――――私にとって、それはまさに光だったのだ…。
『序』:
…夕刻の駅のホームは、快速電車を待つ人の波で混雑していた。
無言で階段を上る道程の中、すれ違いざまに聞こえてくるまだ年若い少女たちの声。
無邪気に紡がれる会話の先にあるのは笑顔だった。
自身と同じ制服に身を包んだ女学生の一団を横目で見ながら…
住田奈緒は乗車口付近の停止線前に立ち止まり、鞄から取り出した文庫本のページに目を落とす。
下校時刻を迎えた学生たちと、通勤帰りのサラリーマン…。
両者が合流して一斉に帰途に着くこの時間帯は、一日の内でも比較的電車の流れが早く、自然、駅への人の出入りも激しくなる。
上り電車を待つまでの数分間…。開放感に溢れた放課後に在って、奈緒は絶対に避けて通れないこのわずかな間隙がどうしても苦手だった。

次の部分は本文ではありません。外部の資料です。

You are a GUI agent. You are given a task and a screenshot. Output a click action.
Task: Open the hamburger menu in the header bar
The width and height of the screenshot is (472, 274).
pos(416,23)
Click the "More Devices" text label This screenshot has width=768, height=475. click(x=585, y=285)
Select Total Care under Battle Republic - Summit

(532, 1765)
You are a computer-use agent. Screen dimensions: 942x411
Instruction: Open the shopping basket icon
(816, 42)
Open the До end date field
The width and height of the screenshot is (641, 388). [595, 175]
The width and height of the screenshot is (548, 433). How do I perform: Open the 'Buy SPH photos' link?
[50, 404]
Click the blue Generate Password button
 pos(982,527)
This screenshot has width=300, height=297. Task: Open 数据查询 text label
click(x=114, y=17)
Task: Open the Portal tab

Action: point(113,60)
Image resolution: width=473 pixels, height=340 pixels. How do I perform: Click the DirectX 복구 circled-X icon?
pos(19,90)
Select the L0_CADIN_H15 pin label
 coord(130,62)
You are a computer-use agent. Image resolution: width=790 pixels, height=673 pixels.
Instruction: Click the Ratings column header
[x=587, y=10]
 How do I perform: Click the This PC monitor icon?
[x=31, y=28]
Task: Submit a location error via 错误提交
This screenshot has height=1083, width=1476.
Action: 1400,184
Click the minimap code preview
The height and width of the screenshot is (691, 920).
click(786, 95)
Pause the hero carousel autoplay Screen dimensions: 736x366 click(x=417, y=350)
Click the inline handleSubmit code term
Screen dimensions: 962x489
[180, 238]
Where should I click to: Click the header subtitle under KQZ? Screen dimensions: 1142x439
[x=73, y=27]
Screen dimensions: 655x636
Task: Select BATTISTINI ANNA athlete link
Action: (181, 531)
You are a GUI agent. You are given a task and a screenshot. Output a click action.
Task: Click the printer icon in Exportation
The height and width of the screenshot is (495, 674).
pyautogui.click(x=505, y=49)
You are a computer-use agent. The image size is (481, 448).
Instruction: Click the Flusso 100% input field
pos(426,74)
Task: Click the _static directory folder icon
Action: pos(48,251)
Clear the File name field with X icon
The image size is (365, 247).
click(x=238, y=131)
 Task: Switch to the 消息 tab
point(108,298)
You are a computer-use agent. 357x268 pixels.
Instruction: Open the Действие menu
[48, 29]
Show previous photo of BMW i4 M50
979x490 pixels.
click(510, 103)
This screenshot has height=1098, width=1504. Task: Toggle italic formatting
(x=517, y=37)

…別に人ごみ自体を嫌っているわけではない。彼女が真に恐れるものは、人の波を縫うように滲み出る、暗く冷たいこの世の闇だ。
逢魔ヶ刻と…かつてそう呼ばれていた昼と夜の中間は、時折、奈緒に恐ろしい幻影を突きつける。
否、ソレは幻影などではなく、人々の想い。未練や願い…祈りとも置き換えられる強い情念は、必ずしも望ましい形で現実に映し出されるとは限らない。
奈緒にとってのソレは、あくまでも無慈悲で、無情で、ただひたすらに渇いた世界の歪みだった。
『――――なによっ!だって…アンタが悪いんじゃない!私だって、最初はアンタを応援するつもりだった…それなのにアンタが…』
『開き直るのはやめてよっ!サチのこと信じてたのに…。なんで…?なんで私を裏切ったの…。私が彼のこと好きだって知ってて…なんで…』
『…アンタこそやめなさいよ…。先に裏切ったのはそっちじゃない…そもそも、アンタさえ居なければ…』
…どこからか、言い争うような声が聞こえてくる。
視線を移せば、階段で見かけた女学生の内の二人が一団から抜け出し、ホームの片隅で睨み合っていた。
今にも掴み合いが始まりそうな剣呑な雰囲気に…しかし、周囲の大人たちは見向きもしない。奈緒も動くことができなかった。
それよりもきつく耳を塞ぎたい。一刻も早く目を逸らしたい。
ごめんなさい…。だって、もう間に合わないのだ…。何もできない…これから彼女たちが辿るであろう結末に、自分は絶望さえ覚えるのに…。
やがて、互いの服を掴んだ二人の女生徒は、揉み合うようにしてホームの段差を踏み外した。一瞬の空白。
重力に従い、線路へと投げ出される少女たちのシルエットを、滑り込む電車のライトが照らし出す。響くブレーキ音。重なる悲鳴。
そして舞い上がる人間の身体が鋼鉄の車体へと飲み込まれ、次の瞬間、二人の首と胴体が、あり得ない方向へとひしゃげ、曲がった。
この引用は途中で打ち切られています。